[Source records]

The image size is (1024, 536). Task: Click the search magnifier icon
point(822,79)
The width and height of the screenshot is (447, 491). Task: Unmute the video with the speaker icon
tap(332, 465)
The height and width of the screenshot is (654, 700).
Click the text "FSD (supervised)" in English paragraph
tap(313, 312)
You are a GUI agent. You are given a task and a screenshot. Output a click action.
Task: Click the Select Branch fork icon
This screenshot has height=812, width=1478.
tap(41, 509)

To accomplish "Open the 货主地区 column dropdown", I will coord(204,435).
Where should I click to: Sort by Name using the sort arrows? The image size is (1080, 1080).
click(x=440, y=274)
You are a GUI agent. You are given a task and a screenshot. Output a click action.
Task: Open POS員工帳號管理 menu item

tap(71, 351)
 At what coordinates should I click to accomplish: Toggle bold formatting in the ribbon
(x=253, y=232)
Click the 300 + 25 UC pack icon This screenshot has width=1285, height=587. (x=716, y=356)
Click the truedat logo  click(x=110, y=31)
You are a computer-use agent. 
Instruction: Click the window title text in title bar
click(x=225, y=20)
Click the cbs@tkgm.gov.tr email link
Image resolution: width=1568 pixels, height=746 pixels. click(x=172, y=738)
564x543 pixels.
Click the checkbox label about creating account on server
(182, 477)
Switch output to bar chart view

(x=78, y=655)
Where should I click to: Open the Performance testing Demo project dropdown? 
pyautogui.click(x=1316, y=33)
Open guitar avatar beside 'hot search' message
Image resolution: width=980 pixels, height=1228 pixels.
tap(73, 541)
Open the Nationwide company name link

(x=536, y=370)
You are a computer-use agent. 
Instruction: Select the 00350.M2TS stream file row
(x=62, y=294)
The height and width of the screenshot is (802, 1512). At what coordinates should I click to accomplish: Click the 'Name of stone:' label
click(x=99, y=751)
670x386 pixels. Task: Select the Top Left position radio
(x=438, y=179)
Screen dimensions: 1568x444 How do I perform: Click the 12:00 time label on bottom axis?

• _TASK TO CARRY OUT_
Could you retype every record above exactly as given?

• _OUTPUT FOR THIS EXERCISE_
The image size is (1024, 536). Task: Click the search magnifier icon
point(822,79)
The width and height of the screenshot is (447, 491). Task: Unmute the video with the speaker icon
tap(332, 465)
The height and width of the screenshot is (654, 700).
Click the text "FSD (supervised)" in English paragraph
tap(313, 312)
You are a GUI agent. You are given a task and a screenshot. Output a click action.
Task: Click the Select Branch fork icon
This screenshot has height=812, width=1478.
tap(41, 509)

To accomplish "Open the 货主地区 column dropdown", I will coord(204,435).
Where should I click to: Sort by Name using the sort arrows? The image size is (1080, 1080).
click(x=440, y=274)
You are a GUI agent. You are given a task and a screenshot. Output a click action.
Task: Open POS員工帳號管理 menu item

tap(71, 351)
 At what coordinates should I click to accomplish: Toggle bold formatting in the ribbon
(x=253, y=232)
Click the 300 + 25 UC pack icon This screenshot has width=1285, height=587. (x=716, y=356)
Click the truedat logo  click(x=110, y=31)
You are a computer-use agent. 
Instruction: Click the window title text in title bar
click(x=225, y=20)
Click the cbs@tkgm.gov.tr email link
Image resolution: width=1568 pixels, height=746 pixels. click(x=172, y=738)
564x543 pixels.
Click the checkbox label about creating account on server
(182, 477)
Switch output to bar chart view

(x=78, y=655)
Where should I click to: Open the Performance testing Demo project dropdown? 
pyautogui.click(x=1316, y=33)
Open guitar avatar beside 'hot search' message
Image resolution: width=980 pixels, height=1228 pixels.
tap(73, 541)
Open the Nationwide company name link

(x=536, y=370)
You are a computer-use agent. 
Instruction: Select the 00350.M2TS stream file row
(x=62, y=294)
The height and width of the screenshot is (802, 1512). At what coordinates should I click to accomplish: Click the 'Name of stone:' label
click(x=99, y=751)
670x386 pixels. Task: Select the Top Left position radio
(x=438, y=179)
Screen dimensions: 1568x444 How do I perform: Click the 12:00 time label on bottom axis?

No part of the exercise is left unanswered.